The National Association of Software and Services Companies (NASSCOM) have announced the findings of their latest report titled, IoT: Driving the Patent Growth Story in India. There have been about 6,000 IoT patents filed in India from 2009-2019 of which over 5,000 were filed in the last five years. Over 80 per cent of these patents filed were related to applications pertaining to Industry 4.0 with the healthcare and automobile industry leading the way.

Over 70 per cent of the total patents filed in India were from R&D centers of global companies, Indian companies and start-ups accounted for about 7 per cent of patents. 95 per cent of IoT patents relate to hardware components with connectivity network and sensors being the leading sub-technologies. Manufacturers of electronics and electrical equipment, semiconductor devices, and computer and telecom equipment, together accounted for over 60 per cent of the IoT patents filed in India by business entities over 2009-19, while the share for IT-ITeS companies stood at 13 per cent.

Announcing the launch of the report, Debjani Ghosh, president, NASSCOM, said, “Innovation has always been at the forefront of fighting any crisis. Emerging technologies such as IoT, AI, Blockchain and others are playing a crucial role in enabling an interconnected world as well as creating the new-normal. This report is part of our series of reports that track patent filing trends in the country across emerging technologies. I am confident that the IoT innovation specially with focus in healthcare and manufacturing will gain more impetus in the tech enabled new normal.”

Over 40 per cent of the total IoT patents filed in the country have been granted, with global companies accounting for 90 per cent of them. In terms of applications areas patents pertaining to smart electrical appliances and smart wearables lead in the home automation category. Disaster prevention is one of the key areas which can use IoT in assisting epidemiologists to trace patient zero and the affected contacts by overlaying geographic information system on IoT mobile data. Smart cellular wrist bands can also help in effective quarantine compliance.

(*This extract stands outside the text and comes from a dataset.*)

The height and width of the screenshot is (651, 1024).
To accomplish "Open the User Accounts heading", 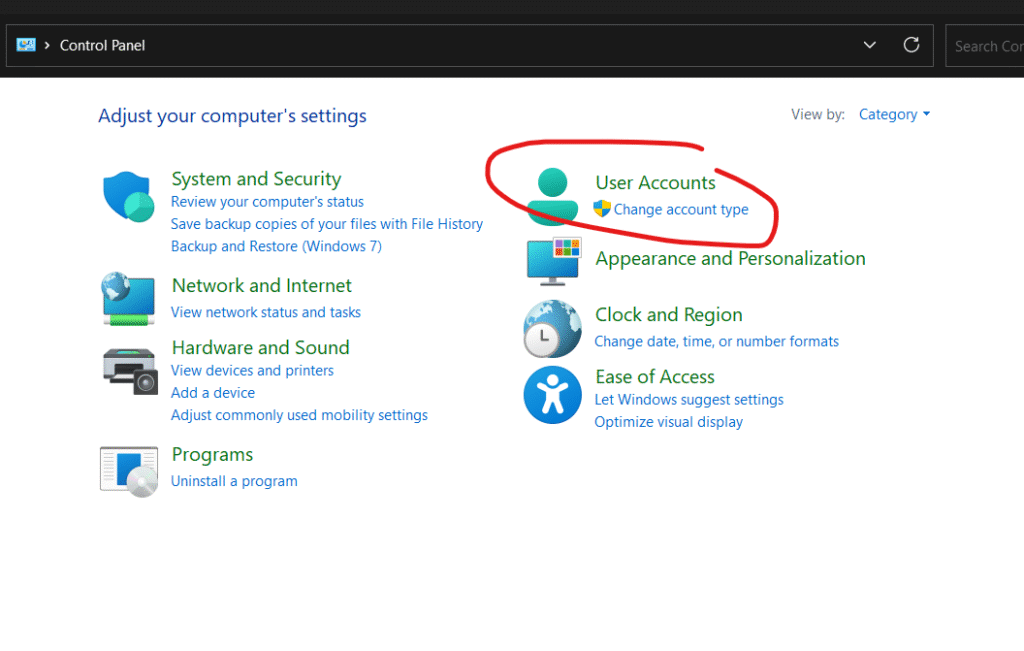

Patent filing will also see an increase in the coming years primarily driven by healthcare, automation, manufacturing and supply chain, 5G and security systems. IoT innovation will help countries rebound in the post-COVID era, with an increased focus in healthcare and hygiene. Healthcare will be modernised with tele health and remote patient monitoring, through devices such as connected thermometers, advanced data collection and processing and smart wearables. Tracking people’s health conditions through sensor enabled screening systems, and use of sensors to increase contactless common touchpoints, will be crucial from a public safety perspective. Monitoring the health of workers through protective gears as well as monitoring automated machines remotely, tracking locations of goods will witness increased use of IoT from supply chain and manufacturing stand.